Set down each line of the data below exactly.

Top of Provided entries

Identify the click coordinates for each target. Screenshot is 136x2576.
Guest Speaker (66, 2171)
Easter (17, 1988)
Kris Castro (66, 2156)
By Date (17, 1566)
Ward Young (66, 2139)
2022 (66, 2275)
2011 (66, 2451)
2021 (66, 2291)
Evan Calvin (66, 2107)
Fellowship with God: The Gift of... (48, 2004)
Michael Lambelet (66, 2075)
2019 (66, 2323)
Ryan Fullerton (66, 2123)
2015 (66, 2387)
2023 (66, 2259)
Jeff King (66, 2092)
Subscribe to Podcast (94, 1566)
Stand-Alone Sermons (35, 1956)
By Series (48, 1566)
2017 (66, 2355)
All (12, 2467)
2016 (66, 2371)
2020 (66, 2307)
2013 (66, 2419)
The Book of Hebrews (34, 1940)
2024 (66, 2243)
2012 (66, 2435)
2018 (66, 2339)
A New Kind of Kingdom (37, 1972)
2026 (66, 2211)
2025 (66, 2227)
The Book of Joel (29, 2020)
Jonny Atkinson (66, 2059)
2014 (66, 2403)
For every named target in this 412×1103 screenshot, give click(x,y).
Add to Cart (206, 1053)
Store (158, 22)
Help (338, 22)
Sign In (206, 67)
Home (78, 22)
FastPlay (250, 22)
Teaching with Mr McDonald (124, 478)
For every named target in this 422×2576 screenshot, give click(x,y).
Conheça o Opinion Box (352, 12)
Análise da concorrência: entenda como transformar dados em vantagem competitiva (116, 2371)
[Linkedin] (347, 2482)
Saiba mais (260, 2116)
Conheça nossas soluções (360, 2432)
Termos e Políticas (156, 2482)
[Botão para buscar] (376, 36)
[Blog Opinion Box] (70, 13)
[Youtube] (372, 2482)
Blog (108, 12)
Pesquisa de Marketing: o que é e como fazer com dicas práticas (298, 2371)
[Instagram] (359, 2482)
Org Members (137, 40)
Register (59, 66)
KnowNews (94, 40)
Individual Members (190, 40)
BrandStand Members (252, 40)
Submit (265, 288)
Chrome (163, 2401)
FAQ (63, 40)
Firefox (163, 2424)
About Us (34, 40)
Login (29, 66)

Bottom of Provided entries

Response ->
Identify the click coordinates for each target. Screenshot is 136x2576.
Guest Speaker (66, 2171)
Easter (17, 1988)
Kris Castro (66, 2156)
By Date (17, 1566)
Ward Young (66, 2139)
2022 (66, 2275)
2011 (66, 2451)
2021 (66, 2291)
Evan Calvin (66, 2107)
Fellowship with God: The Gift of... (48, 2004)
Michael Lambelet (66, 2075)
2019 (66, 2323)
Ryan Fullerton (66, 2123)
2015 (66, 2387)
2023 (66, 2259)
Jeff King (66, 2092)
Subscribe to Podcast (94, 1566)
Stand-Alone Sermons (35, 1956)
By Series (48, 1566)
2017 (66, 2355)
All (12, 2467)
2016 (66, 2371)
2020 (66, 2307)
2013 (66, 2419)
The Book of Hebrews (34, 1940)
2024 (66, 2243)
2012 (66, 2435)
2018 (66, 2339)
A New Kind of Kingdom (37, 1972)
2026 (66, 2211)
2025 (66, 2227)
The Book of Joel (29, 2020)
Jonny Atkinson (66, 2059)
2014 (66, 2403)
For every named target in this 412×1103 screenshot, give click(x,y).
Add to Cart (206, 1053)
Store (158, 22)
Help (338, 22)
Sign In (206, 67)
Home (78, 22)
FastPlay (250, 22)
Teaching with Mr McDonald (124, 478)
For every named target in this 422×2576 screenshot, give click(x,y).
Conheça o Opinion Box (352, 12)
Análise da concorrência: entenda como transformar dados em vantagem competitiva (116, 2371)
[Linkedin] (347, 2482)
Saiba mais (260, 2116)
Conheça nossas soluções (360, 2432)
Termos e Políticas (156, 2482)
[Botão para buscar] (376, 36)
[Blog Opinion Box] (70, 13)
[Youtube] (372, 2482)
Blog (108, 12)
Pesquisa de Marketing: o que é e como fazer com dicas práticas (298, 2371)
[Instagram] (359, 2482)
Org Members (137, 40)
Register (59, 66)
KnowNews (94, 40)
Individual Members (190, 40)
BrandStand Members (252, 40)
Submit (265, 288)
Chrome (163, 2401)
FAQ (63, 40)
Firefox (163, 2424)
About Us (34, 40)
Login (29, 66)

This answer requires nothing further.